- Host country: Peru
- Date: 25–30 August 1975
- Cities: Lima
- Chair: Miguel Ángel de la Flor

= 1975 Non-Aligned Foreign Ministers Conference =

1975 Non-Aligned Foreign Ministers Conference was held in Lima, Peru in between 25 and 30 August. Non-Aligned Movement member countries agreed to establish the Solidarity Fund for Economic and Social Development as well as the Special Fund for Financing of Buffer Stocks of Raw Materials and Primary Products Exported by Developing Countries.

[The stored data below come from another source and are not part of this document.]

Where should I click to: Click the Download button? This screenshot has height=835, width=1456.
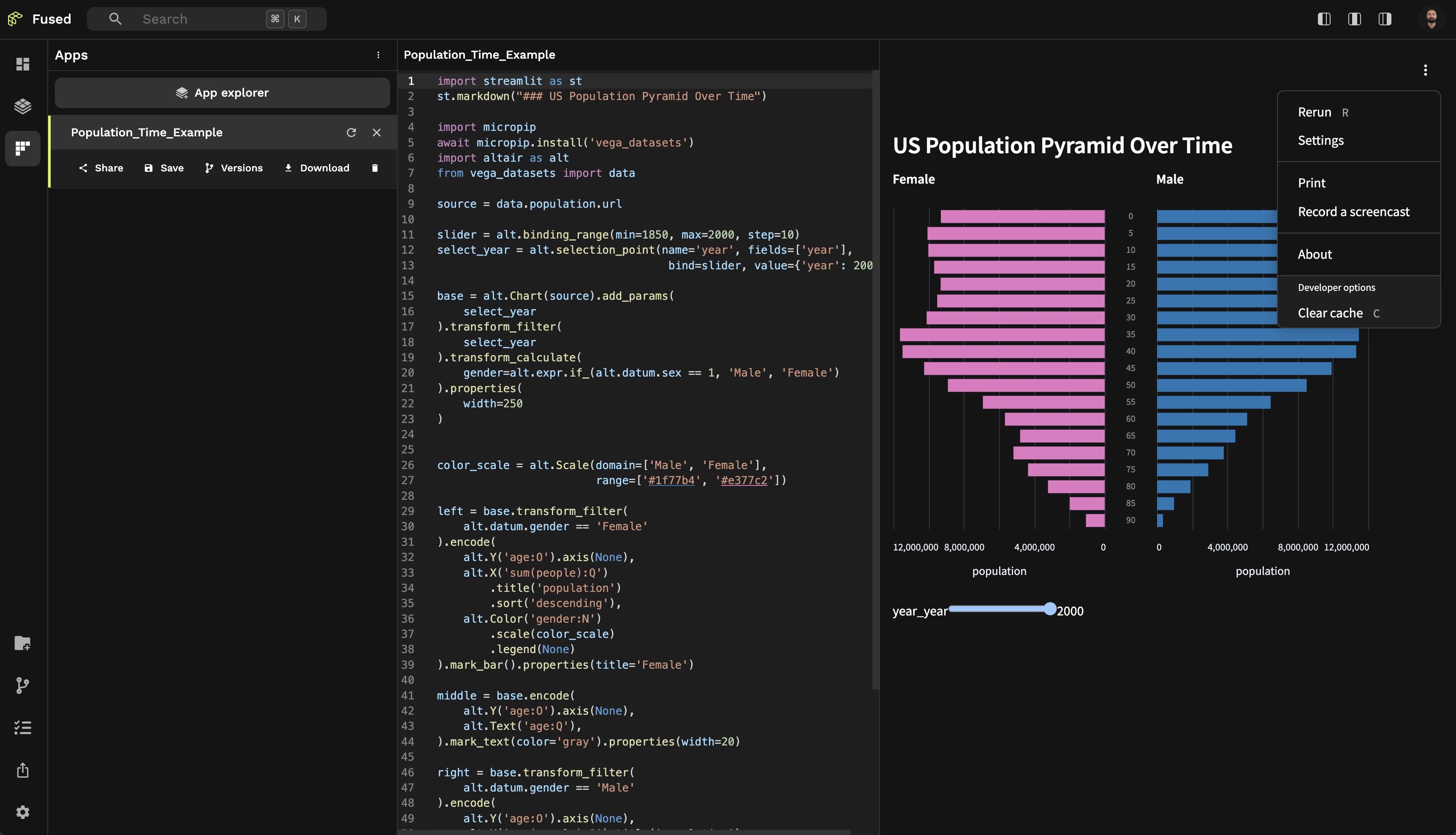[317, 168]
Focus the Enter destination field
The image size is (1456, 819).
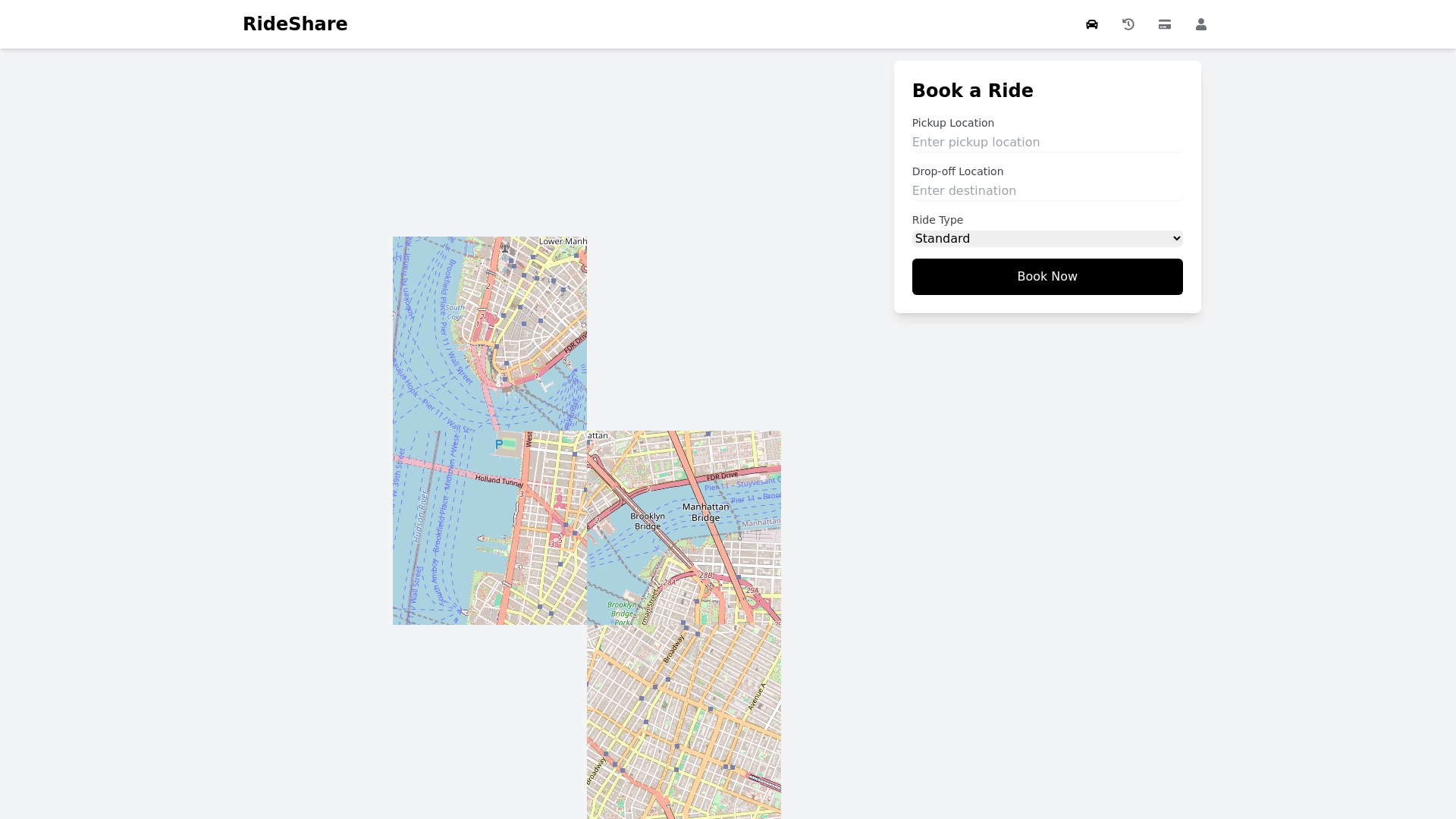pos(1047,191)
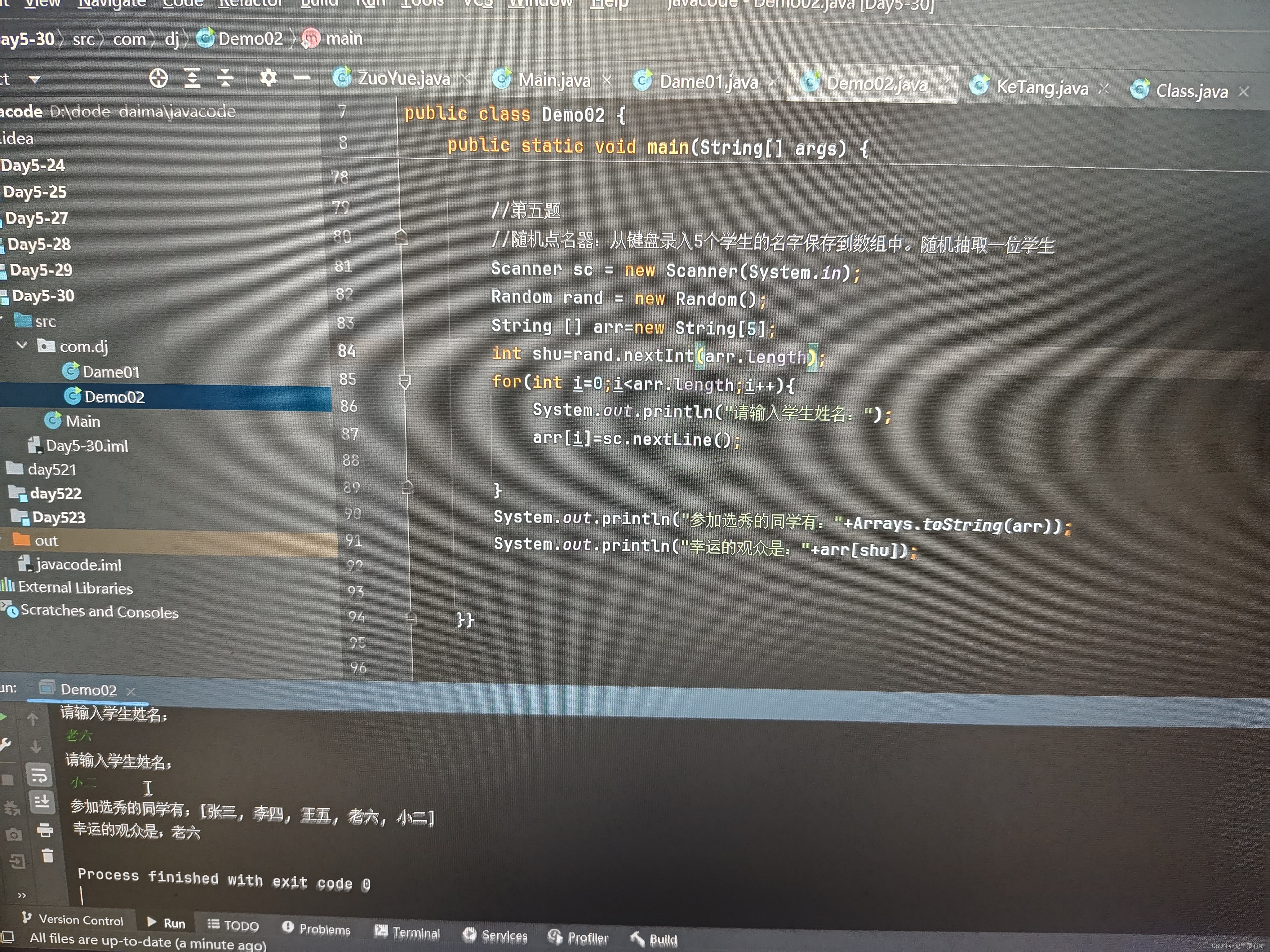1270x952 pixels.
Task: Open the Project panel settings gear
Action: coord(268,77)
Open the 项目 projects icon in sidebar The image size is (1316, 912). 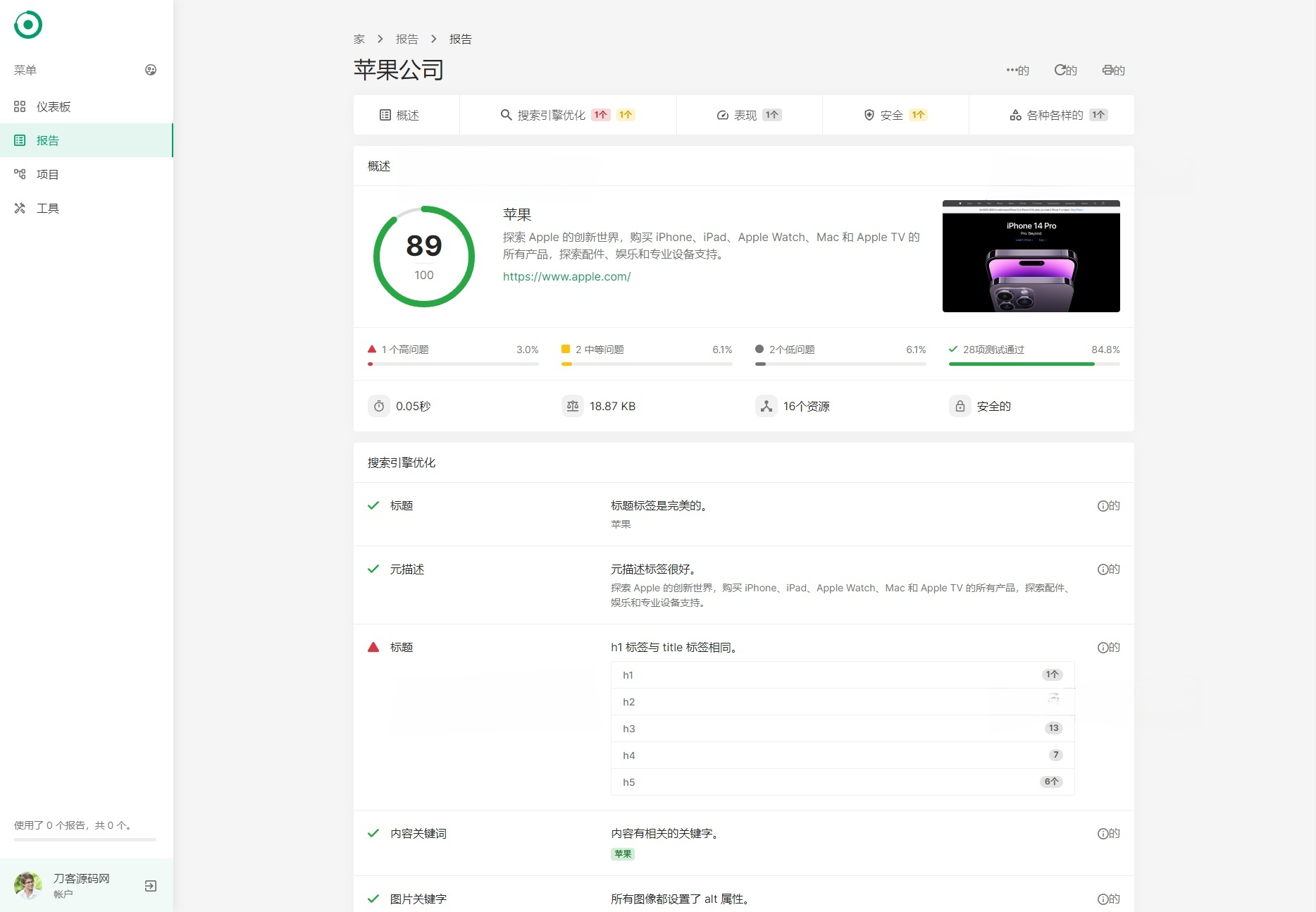(x=21, y=173)
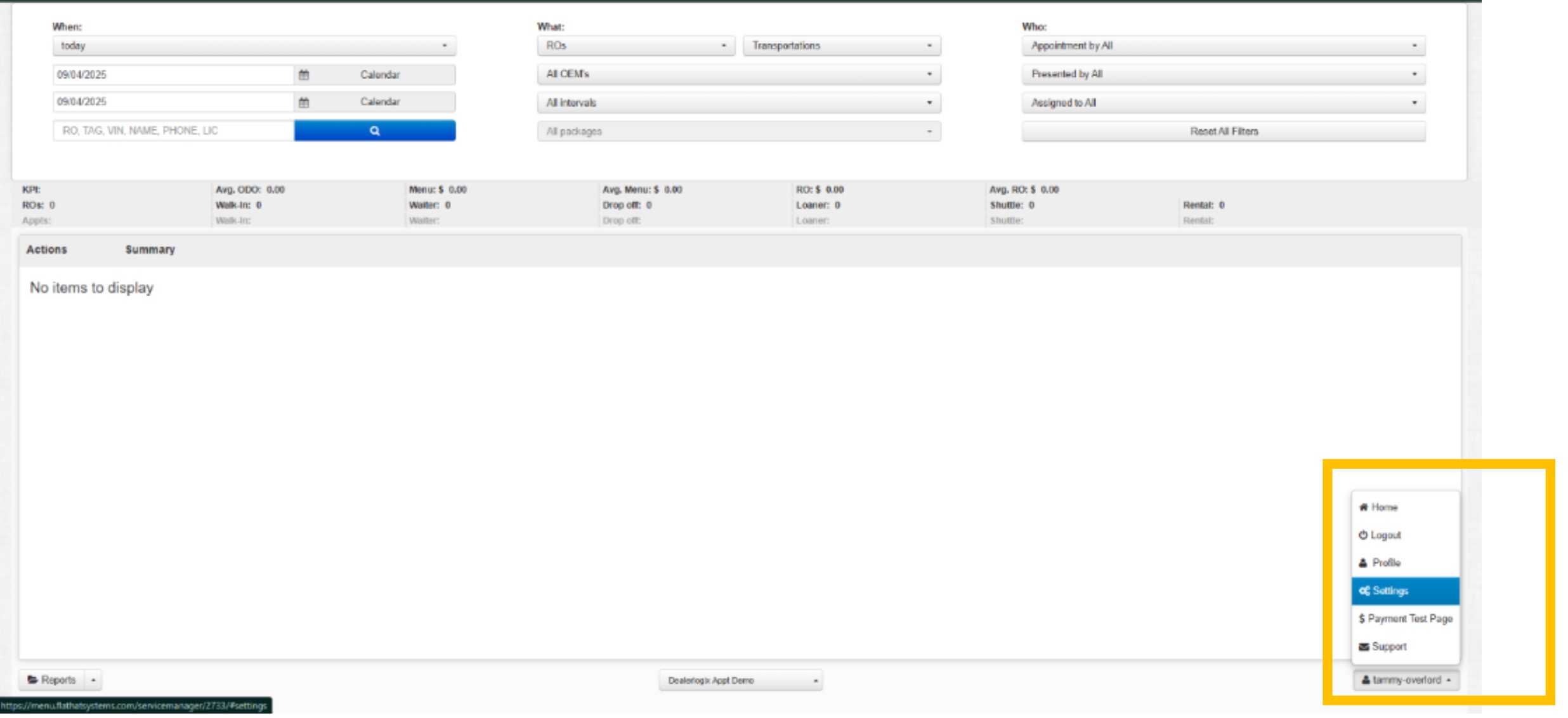Click the blue magnifier search button
The width and height of the screenshot is (1568, 718).
374,131

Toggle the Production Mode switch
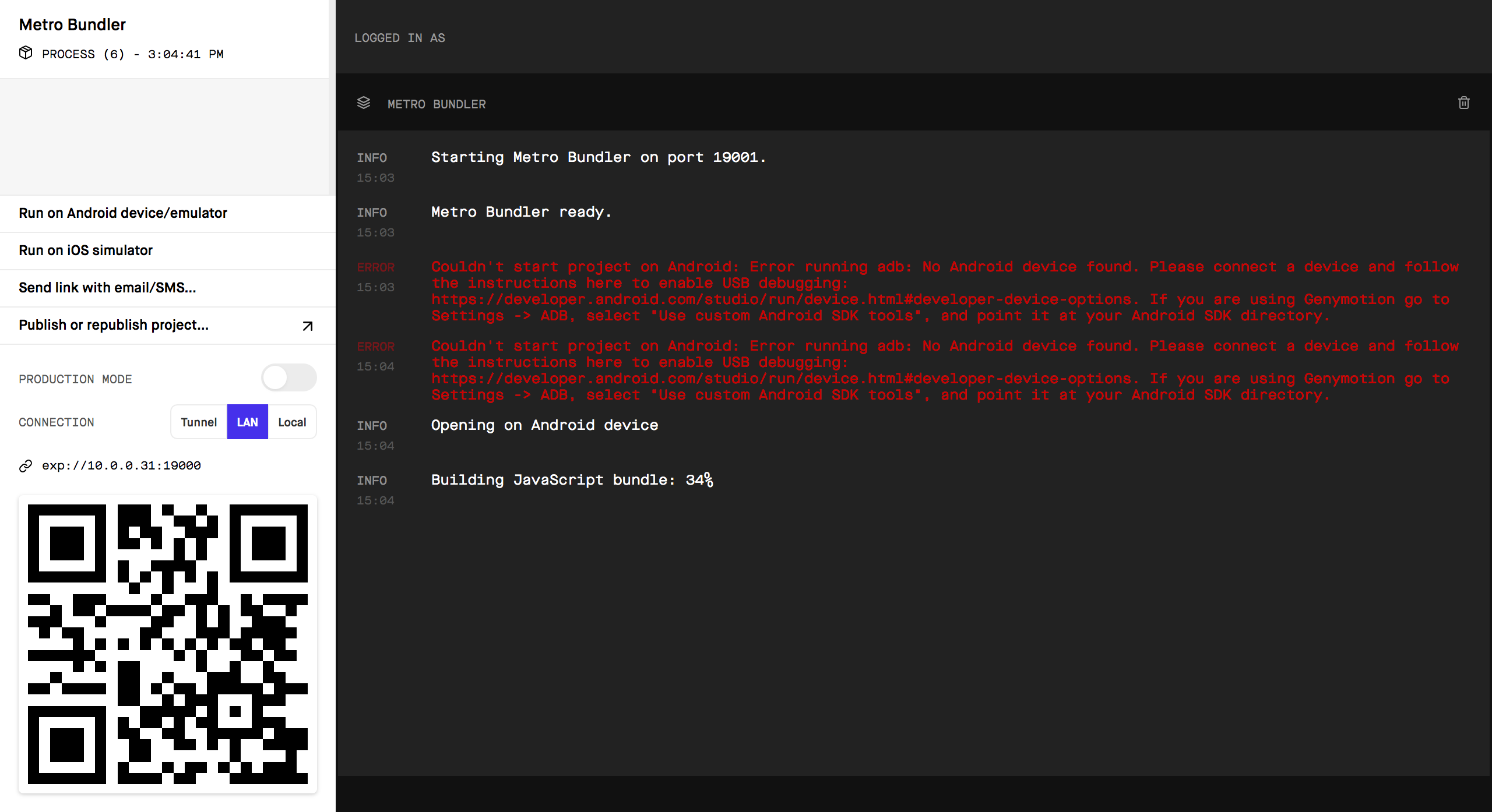click(288, 378)
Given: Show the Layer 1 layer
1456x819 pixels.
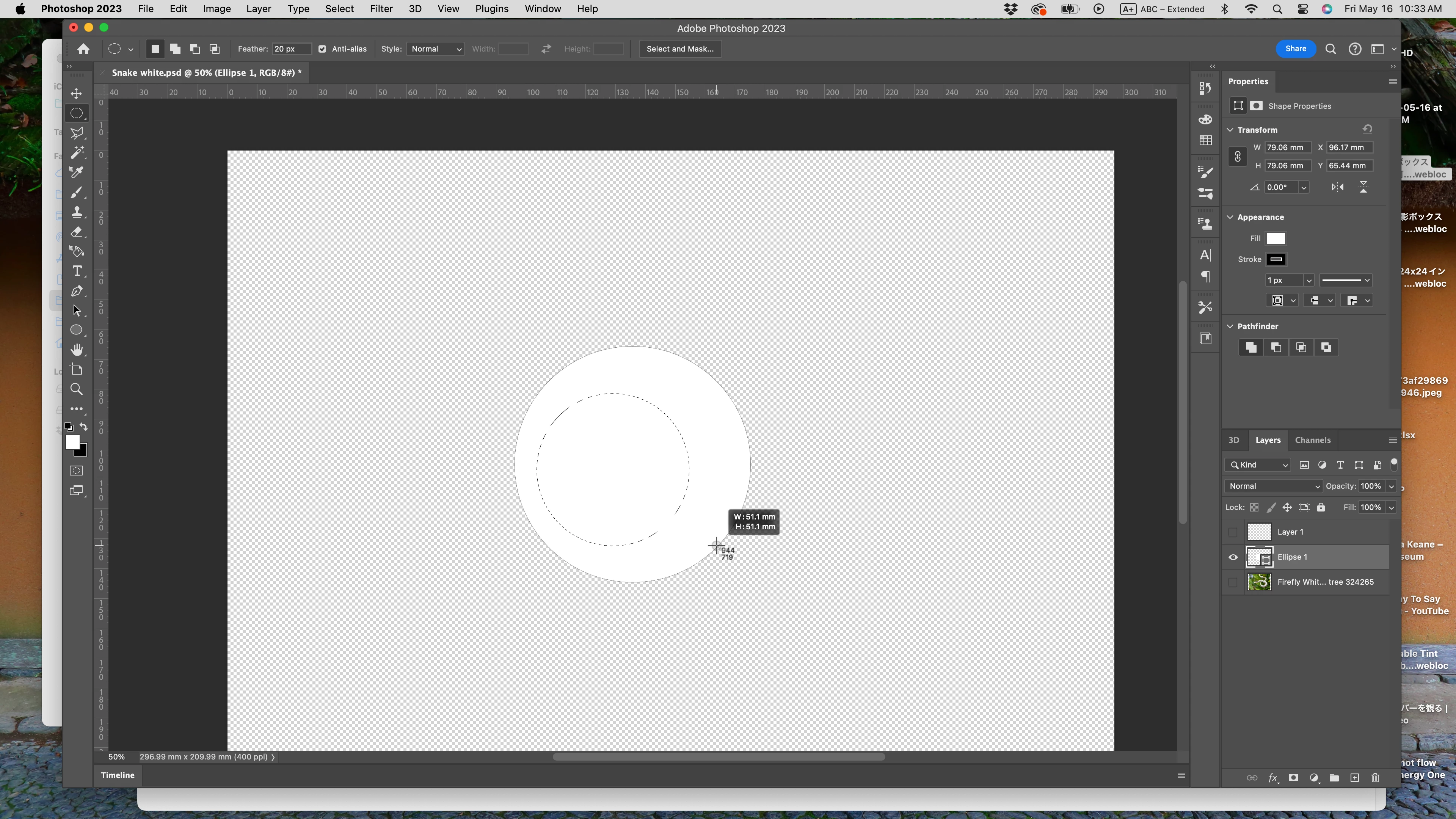Looking at the screenshot, I should 1233,532.
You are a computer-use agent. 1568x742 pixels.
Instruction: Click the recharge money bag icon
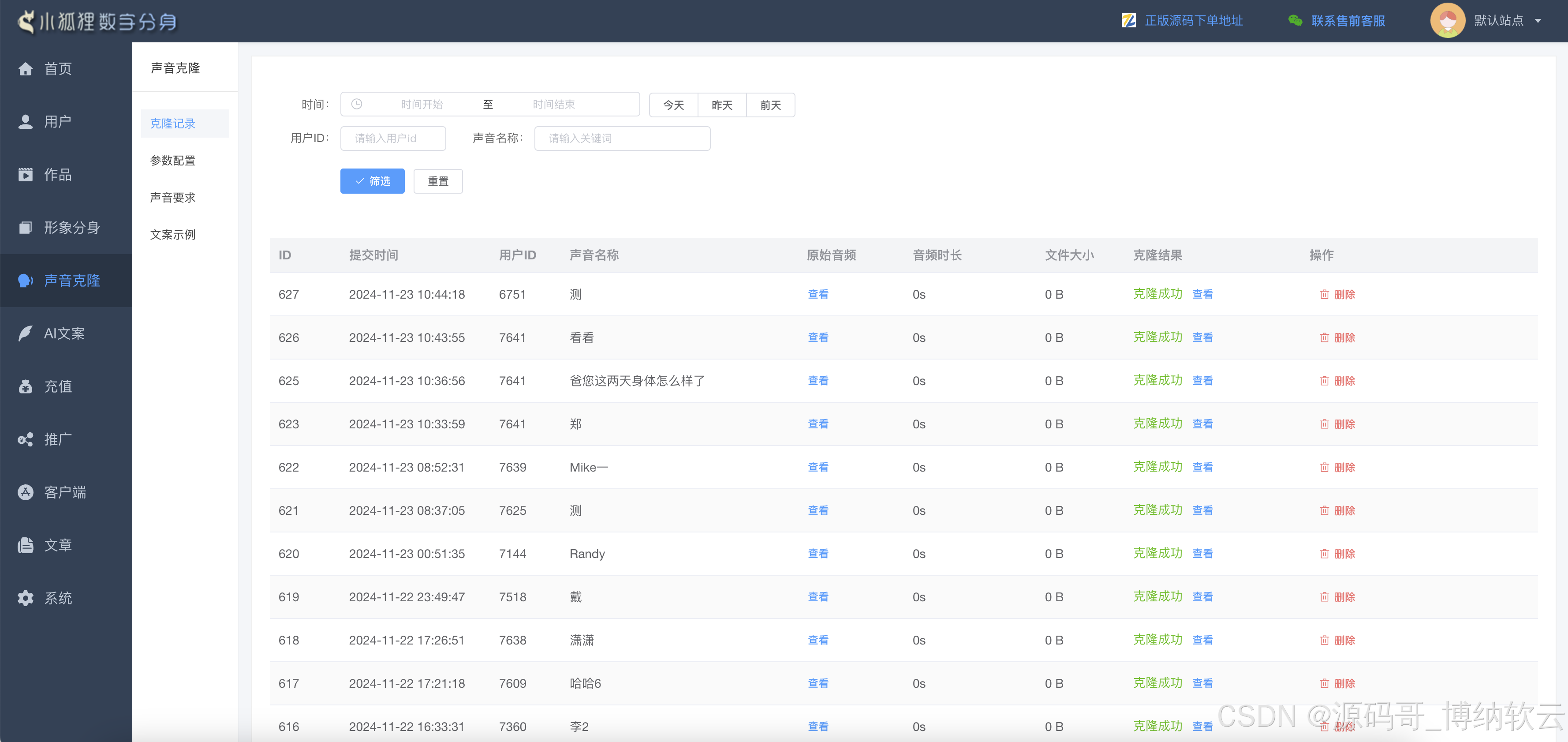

The foreign ministers congratulated the North Vietnamese on victory in the Vietnam War, condemned the United States for what they called sabotaging of Kampuchea's independence, and welcomed the dissolution of the Southeast Asia Treaty Organization. In addition to events in Southeast Asia, the meeting also addressed the Israeli–Palestinian conflict.

The meeting introduced the formal decision to accept the Tanjug proposal from January 1975 on the establishment of the Non-Aligned News Agencies Pool. North Korea was admitted as the newest member state of the movement. In an effort to establish closer relations with non-aligned countries, the Australian Prime Minister Gough Whitlam authorised Australia to participate in the event as a guest country.